Comparison of emfs of two given Cells Using Potentiometer - QS Study

The potentiometer wire AB is connected in series with a battery (Bt), Key (K), rheostat (Rh) as shown in Figure. This forms the primary circuit. The end A of potentiometer is connected to the terminal C of a DPDT switch (six way key−double pole double throw). The terminal D is connected to the jockey (J) through a galvanometer (G) and high resistance (HR). The cell of emf E1 is connected between terminals C1 and D1 and the cell of emf E2 is connected between C2 and D2 of the DPDT switch.

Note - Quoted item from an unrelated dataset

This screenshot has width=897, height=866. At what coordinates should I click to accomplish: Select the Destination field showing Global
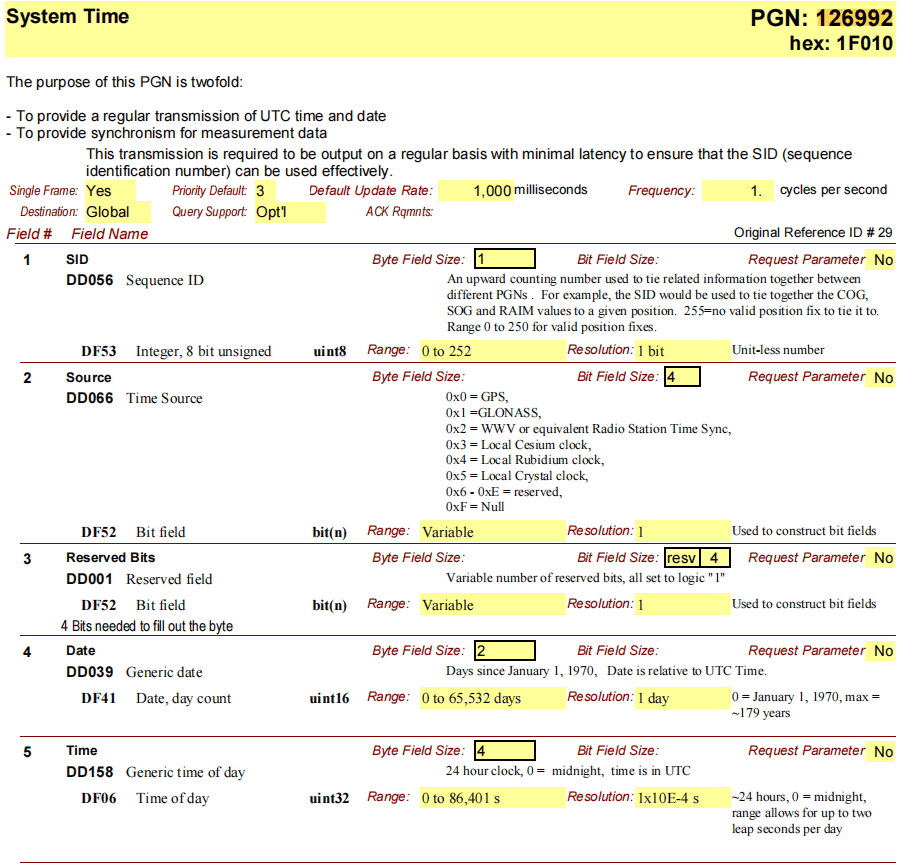click(x=118, y=212)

Fig: comparison of emf of two cells

Let I be the current flowing through the primary circuit and r be the resistance of the potentiometer wire per metre length.

The DPDT switch is pressed towards C1, D1 so that cell E1 is included in the secondary circuit. The jockey is moved on the wire and adjusted for zero deflection in galvanometer. The balancing length is l1.

The potential difference across the balancing length l1 = Ir l1. Then, by the principle of potentiometer,

E1 = Ir l1 … (1)

The DPDT switch is pressed towards E2. The balancing length l2 for zero deflection in galvanometer is determined. The potential difference across the balancing length is l2 = Ir l2, then

E2 = Ir l2 … (2)

Dividing (1) and (2) we get

E1/E2 = l1/ l2

If emf of one cell (E1) is known, the emf of the other cell (E2) can be calculated using the relation.

E2 = E1 (l2/ l1)